Doge - (Lat. dux), de met vorstelijken rang bekleede opperste magistraat in de voormalige republieken Venetië en Genua. In het begin der 8e eeuw komt in Ven. reeds de doge voor, gekozen door de burgers, maar bekleed met absolute macht. Naarmate de staatsinrichting zich meer aristocratisch ontwikkelde, werd het gezag van den leider der republiek meer beperkt.

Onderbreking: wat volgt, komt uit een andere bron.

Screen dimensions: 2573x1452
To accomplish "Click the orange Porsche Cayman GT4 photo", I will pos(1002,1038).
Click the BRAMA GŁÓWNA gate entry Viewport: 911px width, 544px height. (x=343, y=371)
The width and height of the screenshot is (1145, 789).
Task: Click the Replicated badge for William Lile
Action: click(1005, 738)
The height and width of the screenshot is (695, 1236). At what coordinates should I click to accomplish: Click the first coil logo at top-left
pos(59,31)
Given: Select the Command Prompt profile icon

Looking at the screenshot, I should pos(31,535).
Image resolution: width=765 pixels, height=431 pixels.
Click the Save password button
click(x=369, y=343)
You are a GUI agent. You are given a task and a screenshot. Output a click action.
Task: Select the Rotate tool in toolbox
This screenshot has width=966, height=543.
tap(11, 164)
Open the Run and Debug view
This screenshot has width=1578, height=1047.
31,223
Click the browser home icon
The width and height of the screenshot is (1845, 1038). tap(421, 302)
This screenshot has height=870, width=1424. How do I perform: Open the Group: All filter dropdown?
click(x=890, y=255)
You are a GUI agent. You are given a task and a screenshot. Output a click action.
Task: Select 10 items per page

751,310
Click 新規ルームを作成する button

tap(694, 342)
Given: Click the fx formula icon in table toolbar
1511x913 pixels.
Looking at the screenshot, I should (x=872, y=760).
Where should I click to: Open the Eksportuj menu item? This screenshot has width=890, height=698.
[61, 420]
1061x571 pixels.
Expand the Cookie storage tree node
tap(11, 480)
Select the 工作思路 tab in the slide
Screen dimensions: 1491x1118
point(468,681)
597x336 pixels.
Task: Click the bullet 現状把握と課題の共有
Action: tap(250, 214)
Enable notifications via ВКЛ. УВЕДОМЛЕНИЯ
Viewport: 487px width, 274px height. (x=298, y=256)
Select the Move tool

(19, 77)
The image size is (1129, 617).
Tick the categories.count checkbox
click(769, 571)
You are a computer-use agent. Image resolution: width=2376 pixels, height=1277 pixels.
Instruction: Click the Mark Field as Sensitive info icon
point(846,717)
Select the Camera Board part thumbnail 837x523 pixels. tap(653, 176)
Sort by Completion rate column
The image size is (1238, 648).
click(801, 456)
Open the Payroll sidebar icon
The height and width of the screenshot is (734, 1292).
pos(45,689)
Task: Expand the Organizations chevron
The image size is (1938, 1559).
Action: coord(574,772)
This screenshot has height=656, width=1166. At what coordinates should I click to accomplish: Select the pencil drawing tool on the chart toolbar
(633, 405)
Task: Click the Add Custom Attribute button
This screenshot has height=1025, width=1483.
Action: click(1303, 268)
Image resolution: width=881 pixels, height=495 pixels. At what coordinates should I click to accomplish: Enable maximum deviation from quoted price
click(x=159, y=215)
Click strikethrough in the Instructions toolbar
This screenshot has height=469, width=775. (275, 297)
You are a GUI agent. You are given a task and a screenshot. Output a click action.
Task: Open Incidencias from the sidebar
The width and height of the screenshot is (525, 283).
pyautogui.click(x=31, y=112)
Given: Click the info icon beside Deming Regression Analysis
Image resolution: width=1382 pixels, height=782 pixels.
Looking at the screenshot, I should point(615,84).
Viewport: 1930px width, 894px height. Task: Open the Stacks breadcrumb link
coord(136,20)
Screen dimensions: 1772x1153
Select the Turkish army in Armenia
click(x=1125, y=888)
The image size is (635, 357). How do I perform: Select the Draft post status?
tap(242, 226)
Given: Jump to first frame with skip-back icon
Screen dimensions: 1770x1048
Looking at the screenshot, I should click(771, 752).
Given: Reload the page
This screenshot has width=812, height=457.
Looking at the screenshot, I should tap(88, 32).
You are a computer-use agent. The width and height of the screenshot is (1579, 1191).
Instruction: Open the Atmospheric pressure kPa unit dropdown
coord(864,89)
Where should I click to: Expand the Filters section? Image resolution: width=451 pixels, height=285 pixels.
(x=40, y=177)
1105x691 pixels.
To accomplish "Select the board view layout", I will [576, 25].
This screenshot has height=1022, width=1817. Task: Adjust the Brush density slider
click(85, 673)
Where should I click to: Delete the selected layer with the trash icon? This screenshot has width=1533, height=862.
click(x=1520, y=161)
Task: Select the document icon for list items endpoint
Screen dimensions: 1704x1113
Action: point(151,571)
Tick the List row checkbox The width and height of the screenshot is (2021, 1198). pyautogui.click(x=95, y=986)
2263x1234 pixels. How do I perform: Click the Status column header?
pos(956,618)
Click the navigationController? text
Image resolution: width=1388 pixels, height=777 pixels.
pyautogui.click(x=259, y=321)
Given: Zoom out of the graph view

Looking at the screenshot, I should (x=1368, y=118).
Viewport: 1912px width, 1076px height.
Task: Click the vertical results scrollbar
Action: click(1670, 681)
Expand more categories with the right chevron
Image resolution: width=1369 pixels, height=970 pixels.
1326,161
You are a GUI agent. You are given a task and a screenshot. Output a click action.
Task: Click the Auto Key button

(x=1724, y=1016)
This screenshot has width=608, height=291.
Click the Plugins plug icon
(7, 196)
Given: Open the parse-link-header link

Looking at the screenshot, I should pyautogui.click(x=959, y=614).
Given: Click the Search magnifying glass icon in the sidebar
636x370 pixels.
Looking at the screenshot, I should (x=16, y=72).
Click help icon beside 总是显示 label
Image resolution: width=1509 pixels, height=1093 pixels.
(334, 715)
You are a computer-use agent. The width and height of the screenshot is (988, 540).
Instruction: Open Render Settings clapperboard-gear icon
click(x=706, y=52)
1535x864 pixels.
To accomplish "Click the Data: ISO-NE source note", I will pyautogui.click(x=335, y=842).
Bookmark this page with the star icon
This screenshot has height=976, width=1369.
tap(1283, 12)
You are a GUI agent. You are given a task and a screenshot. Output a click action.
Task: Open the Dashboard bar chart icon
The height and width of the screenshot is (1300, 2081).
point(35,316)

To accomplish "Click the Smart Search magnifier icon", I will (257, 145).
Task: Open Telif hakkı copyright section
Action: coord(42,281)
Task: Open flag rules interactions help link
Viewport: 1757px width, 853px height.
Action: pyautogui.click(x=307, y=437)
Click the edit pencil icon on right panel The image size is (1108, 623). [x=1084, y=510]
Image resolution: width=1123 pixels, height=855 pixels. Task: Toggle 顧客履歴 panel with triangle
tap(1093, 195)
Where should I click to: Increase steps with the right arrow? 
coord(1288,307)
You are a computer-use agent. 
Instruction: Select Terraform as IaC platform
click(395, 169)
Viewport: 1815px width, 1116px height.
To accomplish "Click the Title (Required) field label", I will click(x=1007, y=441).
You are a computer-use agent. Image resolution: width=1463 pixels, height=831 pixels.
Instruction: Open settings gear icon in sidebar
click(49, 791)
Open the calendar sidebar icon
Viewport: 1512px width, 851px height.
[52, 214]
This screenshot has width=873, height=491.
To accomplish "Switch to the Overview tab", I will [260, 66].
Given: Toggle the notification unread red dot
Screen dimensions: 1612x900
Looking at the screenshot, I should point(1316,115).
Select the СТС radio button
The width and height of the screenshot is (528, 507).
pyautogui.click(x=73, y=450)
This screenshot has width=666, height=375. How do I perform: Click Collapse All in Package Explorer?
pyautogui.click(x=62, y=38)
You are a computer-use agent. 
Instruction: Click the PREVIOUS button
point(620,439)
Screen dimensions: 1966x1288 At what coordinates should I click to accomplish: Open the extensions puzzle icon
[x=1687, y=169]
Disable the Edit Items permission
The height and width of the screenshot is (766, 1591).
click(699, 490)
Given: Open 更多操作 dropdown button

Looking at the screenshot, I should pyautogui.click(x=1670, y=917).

Er kwam in de 12e eeuw een Groote Raad van 470 personen, die de wetgevende macht bezat; deze benoemde den Kleinen Raad van 6 leden, die met den doge de regeering voerde.
Ook de edelen, vroeger vrijwillig in het bestuur betrokken, vormden nu een college van 60 leden, waarmede de doge te rekenen had. De heerschende geslachten traden met name bij de verkiezing van een nieuw opperhoofd actief op, tot beperking van de ducale macht, evenals de Duitsche keurvorsten de keizerlijke macht bij iedere vacature zochten te verkleinen. Het meest bekend werd de verkiezings-capitulatie van Jacob Tiepolo (1229), die het voorbeeld werd voor alle volgende. Het gelukte de aristocratie, haar macht steeds meer te verbreiden, zoodat tegen het eind der 13e eeuw de doge niet meer was dan een vertegenwoordiger der staatseenheid. Hij werd in zijn publiek en privaat leven met tal van beperkingen omgeven; slechts aan Italiaansche vorsten mocht hij zijn verheffing melden, staatsbrieven van den paus en van de vorsten mocht hij niet zelf openen, hij mocht de stad niet verlaten, mocht geen vreemde regeerende huizen uithuwelijken; de leden zijner familie werden van publieke ambten uitgesloten; kleeding, hofstaat, gevolg werden nauwkeurig voorgeschreven. Het toezicht op den doge werd nog verscherpt door het instellen der Signoria, den raad van de hooge staatsambtenaren der republiek, waarin de doge was opgenomen. Het ambt van doge bleef bestaan tot den val der republiek in 1797; Manin was de laatste, die de waardigheid bekleedde.
In Genua was Simon Boccanera in 1339 de eerste, voor het leven gekozen, volksdoge; een Raad van 12 personen (6 burgers en 6 edelheden) was hem toegevoegd. De tijden waren vol burgertwist en dan werd vaak de hooge waardigheid weer afgeschaft. Toen in 1528 Andreas Doria de zelfstandigheid van Genua had hersteld, werd een staatsregeling ingevoerd, waarin ook de bevoegdheid van den doge was bepaald; met weinig verandering bleef deze inrichting bestaan tot het einde der republiek. De ambtstijd duurde 2 jaren; de verkiezing was aan vaste regelen gebonden. De doge moest van adel wezen, 50 jaren oud; in den Grooten Raad van 300 en den Kleinen Raad van 100 leden bekleedde hij het voorzitterschap, met recht van veto. In 1797 werd Genua door de Franschen ingenomen, die de Ligurische Republiek instelden onder een directoire van 6 leden. In 1802, bij de Napoleontische reactie, werd het ambt van doge opnieuw ingesteld; het verdween in 1805, toen de Ligurische Republiek bij het Fransche keizerrijk werd ingelijfd. De laatste doge was Girolamo Durrazo.
De hertogelijke waardigheid der Medici, die in 1632 in Florence werd ingesteld, schijnt oorspronkelijk naar het voorbeeld van Venetië en Genua te zijn gevormd.